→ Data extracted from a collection
═══

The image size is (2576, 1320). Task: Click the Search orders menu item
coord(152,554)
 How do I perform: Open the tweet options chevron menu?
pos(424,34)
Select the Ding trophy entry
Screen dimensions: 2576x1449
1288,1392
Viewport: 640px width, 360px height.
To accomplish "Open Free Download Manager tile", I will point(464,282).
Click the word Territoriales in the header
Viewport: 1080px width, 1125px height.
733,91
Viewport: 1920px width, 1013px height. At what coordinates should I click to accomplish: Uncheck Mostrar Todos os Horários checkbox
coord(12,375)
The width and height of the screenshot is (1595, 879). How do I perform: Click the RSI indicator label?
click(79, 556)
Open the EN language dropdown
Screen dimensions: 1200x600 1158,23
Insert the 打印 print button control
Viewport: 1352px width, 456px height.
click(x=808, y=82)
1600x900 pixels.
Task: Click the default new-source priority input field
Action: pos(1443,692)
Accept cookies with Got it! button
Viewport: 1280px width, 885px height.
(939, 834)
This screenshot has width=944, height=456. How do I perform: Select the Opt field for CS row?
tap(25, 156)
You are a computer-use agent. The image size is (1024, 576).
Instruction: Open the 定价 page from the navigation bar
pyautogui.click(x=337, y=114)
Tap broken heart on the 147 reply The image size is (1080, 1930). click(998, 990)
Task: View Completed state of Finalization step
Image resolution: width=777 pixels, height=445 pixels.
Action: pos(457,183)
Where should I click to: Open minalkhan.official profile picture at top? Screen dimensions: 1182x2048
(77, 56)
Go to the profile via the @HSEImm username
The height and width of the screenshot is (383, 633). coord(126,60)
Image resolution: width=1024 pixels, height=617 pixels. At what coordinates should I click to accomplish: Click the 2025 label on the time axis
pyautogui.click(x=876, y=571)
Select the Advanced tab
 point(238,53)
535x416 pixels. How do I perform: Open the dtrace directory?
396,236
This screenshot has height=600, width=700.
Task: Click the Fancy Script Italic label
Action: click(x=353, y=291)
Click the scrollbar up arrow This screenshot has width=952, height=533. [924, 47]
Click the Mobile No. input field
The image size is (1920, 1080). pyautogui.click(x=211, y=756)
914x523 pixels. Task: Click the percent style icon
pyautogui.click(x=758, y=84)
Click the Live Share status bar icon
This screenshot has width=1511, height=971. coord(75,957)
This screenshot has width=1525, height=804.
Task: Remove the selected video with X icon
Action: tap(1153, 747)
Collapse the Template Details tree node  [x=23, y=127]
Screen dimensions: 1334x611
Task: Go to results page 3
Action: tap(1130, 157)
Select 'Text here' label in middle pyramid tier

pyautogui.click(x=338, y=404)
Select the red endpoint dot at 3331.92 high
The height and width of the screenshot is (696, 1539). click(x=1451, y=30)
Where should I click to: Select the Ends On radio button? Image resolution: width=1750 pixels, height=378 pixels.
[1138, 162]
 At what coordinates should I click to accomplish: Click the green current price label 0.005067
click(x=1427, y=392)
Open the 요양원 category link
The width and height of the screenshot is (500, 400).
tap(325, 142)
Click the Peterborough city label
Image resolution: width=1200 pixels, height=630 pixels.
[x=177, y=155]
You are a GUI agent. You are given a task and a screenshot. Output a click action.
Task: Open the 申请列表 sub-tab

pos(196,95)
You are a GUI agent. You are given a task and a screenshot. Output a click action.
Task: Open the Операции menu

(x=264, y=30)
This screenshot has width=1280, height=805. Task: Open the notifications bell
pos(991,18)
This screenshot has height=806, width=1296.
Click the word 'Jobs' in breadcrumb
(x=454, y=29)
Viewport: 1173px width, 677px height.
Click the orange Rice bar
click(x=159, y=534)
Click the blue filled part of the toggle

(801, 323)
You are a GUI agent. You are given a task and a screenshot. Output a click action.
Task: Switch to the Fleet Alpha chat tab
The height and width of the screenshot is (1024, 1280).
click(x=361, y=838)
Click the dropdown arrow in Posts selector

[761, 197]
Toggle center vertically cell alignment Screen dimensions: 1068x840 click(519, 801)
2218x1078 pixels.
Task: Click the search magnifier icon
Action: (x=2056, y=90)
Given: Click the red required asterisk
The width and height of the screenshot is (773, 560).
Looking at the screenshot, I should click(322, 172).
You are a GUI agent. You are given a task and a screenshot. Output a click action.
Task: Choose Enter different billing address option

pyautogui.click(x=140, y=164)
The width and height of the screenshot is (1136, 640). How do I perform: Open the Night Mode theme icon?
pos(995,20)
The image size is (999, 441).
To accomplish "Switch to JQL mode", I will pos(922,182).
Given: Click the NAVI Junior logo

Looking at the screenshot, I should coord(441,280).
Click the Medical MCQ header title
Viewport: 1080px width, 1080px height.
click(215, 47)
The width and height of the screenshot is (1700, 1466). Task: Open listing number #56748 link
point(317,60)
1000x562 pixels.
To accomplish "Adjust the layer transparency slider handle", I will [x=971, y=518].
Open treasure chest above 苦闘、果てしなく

═══

→ ASSIGNED TASK
If a line in the records contains "Switch", report it.

→ RESPONSE
Task: Switch to the Fleet Alpha chat tab
To accomplish "Switch to JQL mode", I will pos(922,182).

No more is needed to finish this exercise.